Between now and December 6, I have to cough up the first draft of my thesis. I have about seven sources summarized, and three or four more sources waiting to be read. I have to dig up several more articles and make time to read them. I have to begin writing, narrow my topic, complete my lit review, and somewhere in there, figure out how to contribute some sort of "new thought" to the topic. Being that the awareness of death has been an obsession of humanity since the first glimmers of consciousness, I feel rather intimidated about producing original thought on the subject.
My main question, as it has been refined recently, is something like this: how does the awareness of death impact and shape our intimate relating with our love objects? ("Object," in the psychoanalytic sense, meaning "other" or "person" as opposed to a physical, inanimate object.)

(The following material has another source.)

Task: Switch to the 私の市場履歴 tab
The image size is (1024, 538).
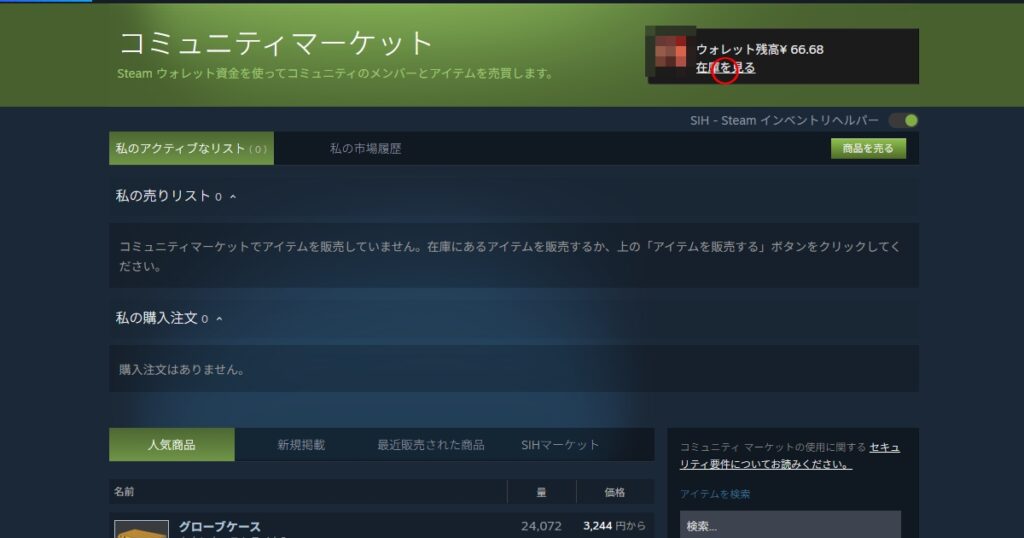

And here lies the underlying reason for my mental block to sitting down and writing: I'm scared shitless about the topic. I picked the topic because I'm scared shitless about it. Now I have to produce something. Anything, really, so long as I get some words down on paper. It's just a rough draft, I tell myself.
A classmate of mine had an inspiring suggestion yesterday. She's decided to try to get down all her own thinking about her topic, what interests her about it, why she chose it, what her ideas are, unclouded by "expert" opinions. Then after she's got 10 or 15 pages, she'll go back and add in sources that support and negate her own ideas. I think there's some serious wisdom in this, and it excites me to think about. I think I've been bogged down in incorporating the historical and current "thinking" about the topic and in the process have become out of touch with what the hell I think about it.
So I'm going to try to do some freewrites over the next few days, and see what comes out. And then I'm going to schedule a trip to the library at the SF Psychoanalytic Institute and gather more sources, read them, and then start putting some structure to the thing.
Now I'm all fired up, and shit. Let me at it!